The dnaX gene (previously called dnaZX) of Escherichia coli has only one open reading frame for a 71-kDa polypeptide from which two distinct DNA polymerase III homoenzyme subunits, .tau. (71 kDa) and .gamma. (47 kDa), are produced. To determine how the .gamma. subunit is generated, we examined the influence of mutations in the dnaX gene on the pattern of .tau. and .gamma. production in overproducing cells. Important structural elements in dnaX mRNA include a stretch of six adenines (nucleotides 1425-1430), a stable hairpin structure (nucleotides 1437-1466), and a UGA stop codon in a -1 frame (nucleotides 1434-1436) between the stretch of adenines and the hairpin structure. Disruption of this stop codon generates a slightly larger .gamma. subunit, indicative of the use of a -1 stop codon farther downstream (nucleotides 1470-1472). These results suggest that a -1 frameshift during translation allows the use of this UGA codon to terminate translation of the .gamma. polypeptide.
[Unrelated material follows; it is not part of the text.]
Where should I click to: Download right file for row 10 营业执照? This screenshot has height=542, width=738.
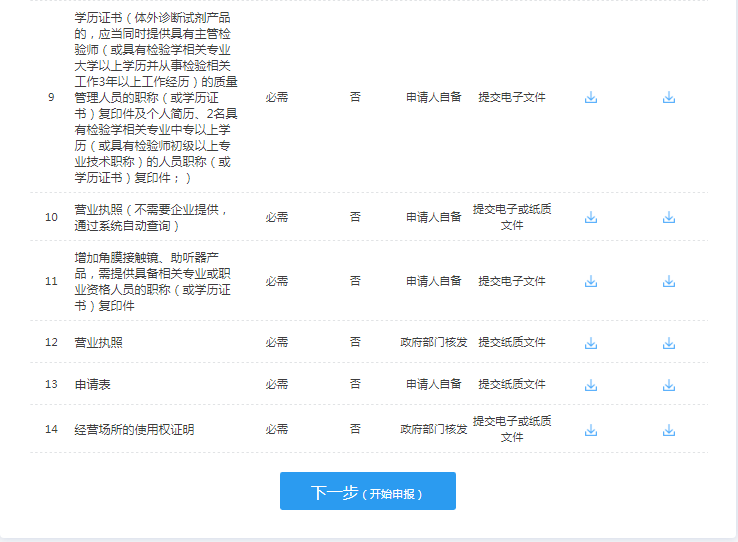tap(669, 217)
The amino acid composition, sequence, and mass spectra of a C-terminal peptide from mild digestion of the purified .gamma. protein with endoproteinase Lys-C confirms that this frameshift occurs at either of the two lysine codons in the region of the adenine stretch. Remarkable features of this frameshifting are its high frequency (i.e., about 80% in an overproducing cell) and the striking structural similarity to the frameshifting signal responsible for expression of the pol and pro genes in many retroviruses.